Minęły lata więc można otworzyć archiwum. Zaraz po studiach postanowiłem otworzyć firmę i produkować razem z moim ojcem ciepłe swetry. Szukaliśmy maszyn już mieliśmy budować małą halę (magazyn, produkcja, biuro), ale sprawy zaczęły się dramatycznie opóźniać. W tzw. międzyczasie postanowiłem ze znajomym produkować moduły elektroniczne do regulacji. Fajne proste i bardzo potrzebne. Wtedy zamawiało się płytki drukowane, części i kabel koncentryczny na Wolumenie, lastikowe pudełeczka u rzemieślnika i jakoś to działało. Rynek wtedy był wygłodniały produkt poprawny a ja z dobrym podejściem do klienta spinałem firmę w całość. Kolega był w moim wieku. Obaj byliśmy młodymi pistoletami. Ja byłem od elektroniki a on od taniego załatwiania kabli, rurek aluminiowych a że miał „żelazną dupę” i potrafił pojechać w nocy do Szczecina i wrócić na rano, zajmował się klientami w dalekim terenie.... Wszystko było dobrze, produkt był dobry, rynek chłonny. Ja sprzedałem fiata 126p i kupiłem używanego Poloneza. Kolega zaś kupił używaną Alfę Romeo.. Słowem dobrze.
Ale nie do końca. Okazało się że kolega/wspólnik kłamie. Opowiadał jak to wymienił klientowi moduł a nawet tam nie był. Na moje pytania mówił, że był u klienta ale zapomniał. Z kolei klient mówił że nikogo od nas nie było. A wspólnik na to, że był ale nie u tego klienta tylko właśnie u innego... Zawsze coś... Wymyśliłem promocję 2+1, czyli że jak klient kupił 2 moduły, to trzeci mógł dostać za 1 złoty (wtedy jeszcze złoty a nie PLN). Dla nas to było wygodne bo nie obniżaliśmy ceny a w razie usterki klient mógł sam sobie wymienić moduł i nie trzeba było gonić przez pół Polski. Okazało się, że klienci nie dostawali promocyjnych modułów, a ten trzeci moduł kolega sprzedawał sobie „na boku”. I tak było ze wszystkim.. A ja jak taka głupia i naiwna żona wszystko tłumaczyłem pośpiechem, wiekiem, brakiem doświadczenia.... Aż zobaczyłem, że kolega naszą firmę okrada.

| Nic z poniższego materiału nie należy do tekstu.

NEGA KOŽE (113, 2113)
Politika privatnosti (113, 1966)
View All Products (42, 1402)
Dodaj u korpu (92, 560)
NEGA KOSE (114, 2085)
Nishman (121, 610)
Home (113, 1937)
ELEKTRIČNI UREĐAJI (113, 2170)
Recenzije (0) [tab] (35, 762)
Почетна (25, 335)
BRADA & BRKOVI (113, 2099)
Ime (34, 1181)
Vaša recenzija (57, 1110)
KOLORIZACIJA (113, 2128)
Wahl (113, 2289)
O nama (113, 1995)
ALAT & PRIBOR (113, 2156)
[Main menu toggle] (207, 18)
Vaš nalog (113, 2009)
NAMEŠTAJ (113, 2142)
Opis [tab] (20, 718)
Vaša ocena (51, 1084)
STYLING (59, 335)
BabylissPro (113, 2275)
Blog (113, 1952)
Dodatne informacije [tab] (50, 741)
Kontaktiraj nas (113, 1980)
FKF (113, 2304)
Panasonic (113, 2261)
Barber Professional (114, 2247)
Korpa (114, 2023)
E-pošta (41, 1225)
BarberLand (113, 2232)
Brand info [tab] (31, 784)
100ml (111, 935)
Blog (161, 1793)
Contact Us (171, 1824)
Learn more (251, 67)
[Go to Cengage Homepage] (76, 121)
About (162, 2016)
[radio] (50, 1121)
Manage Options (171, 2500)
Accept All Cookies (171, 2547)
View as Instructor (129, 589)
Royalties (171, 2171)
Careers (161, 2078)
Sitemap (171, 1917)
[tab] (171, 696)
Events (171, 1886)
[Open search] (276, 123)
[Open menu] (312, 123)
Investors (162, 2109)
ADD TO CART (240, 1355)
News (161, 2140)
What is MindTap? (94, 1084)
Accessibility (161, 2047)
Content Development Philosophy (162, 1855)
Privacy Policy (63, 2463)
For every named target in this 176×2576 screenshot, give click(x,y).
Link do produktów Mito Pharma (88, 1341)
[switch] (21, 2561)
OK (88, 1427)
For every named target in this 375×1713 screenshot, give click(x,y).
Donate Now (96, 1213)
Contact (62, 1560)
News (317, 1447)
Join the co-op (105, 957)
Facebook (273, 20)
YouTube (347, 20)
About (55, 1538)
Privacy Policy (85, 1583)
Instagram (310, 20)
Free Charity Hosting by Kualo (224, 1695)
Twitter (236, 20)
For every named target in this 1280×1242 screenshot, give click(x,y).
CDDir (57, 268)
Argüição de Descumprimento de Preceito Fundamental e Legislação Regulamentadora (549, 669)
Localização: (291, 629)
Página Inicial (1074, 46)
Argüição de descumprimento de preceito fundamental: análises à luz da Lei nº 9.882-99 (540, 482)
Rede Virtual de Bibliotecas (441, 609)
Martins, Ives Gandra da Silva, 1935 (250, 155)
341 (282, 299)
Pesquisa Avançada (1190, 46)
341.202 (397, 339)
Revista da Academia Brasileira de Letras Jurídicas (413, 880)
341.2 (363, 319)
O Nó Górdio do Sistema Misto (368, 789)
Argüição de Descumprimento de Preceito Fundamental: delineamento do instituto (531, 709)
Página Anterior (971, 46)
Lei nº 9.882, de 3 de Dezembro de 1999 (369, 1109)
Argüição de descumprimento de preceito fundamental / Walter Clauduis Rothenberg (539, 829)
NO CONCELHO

Na CPN-ie tankuje najpierw swoją Alfę po czym nie odkładając pistoletu tankuje Cinquecento swojej dziewczyny.
To przeważyło szalę i postanowiłem całą sprawę raz na zawsze skończyć. Oczywiście kolega kłamał, przekręcał, przeinaczał do samego końca. I jak się można było spodziewać, już po rozstaniu zaczęły wypływać różne sprawy, bo po takich szmaciarzach zawsze wypływają jakieś niezapłacone materiały, jakieś otwarte rachunki w warsztacie, jakieś obiecane klientowi sprawy... Oczywiście kolega nigdy się ze mną nie do końca nie rozliczył po czym założył kolejną firmę...
Czemu to opisuję? Bo koniec tej małej mini - firmy był dla wielu naszych znajomych zaskoczeniem. A gdy pytali czemu skończyliśmy, to mówiłem – musieliśmy się rozstać bo Kamil (imię zmienione) jest niemoralny, a z kimś niemoralnym nie można prowadzić biznesu... I każda jedna osoba reagowała tak samo: Oj niemoralny, to że lubi kobietki to co ci to przeszkadza? To że lubi lateksy i trójkąty to nawet fajne Ha ha ha... Zadziwiające jest to że ani jeden z moich rozmówców nie skojarzył słowa moralny z takimi przymiotami jak: dane słowo, honor, rzetelność, a słowa niemoralny z brakiem danego słowa, honoru, rzetelności... Wyjaśniałem więc cierpliwie, że Kamil jest niemoralny bo notorycznie kłamie, bo okrada firmę, bo nie dotrzymuje danego słowa...
I tu było zawsze spore zdziwienie...
Bo w tamtych czasach jedyną konotacją słowa niemoralny była konotacja frywolno – seksualna...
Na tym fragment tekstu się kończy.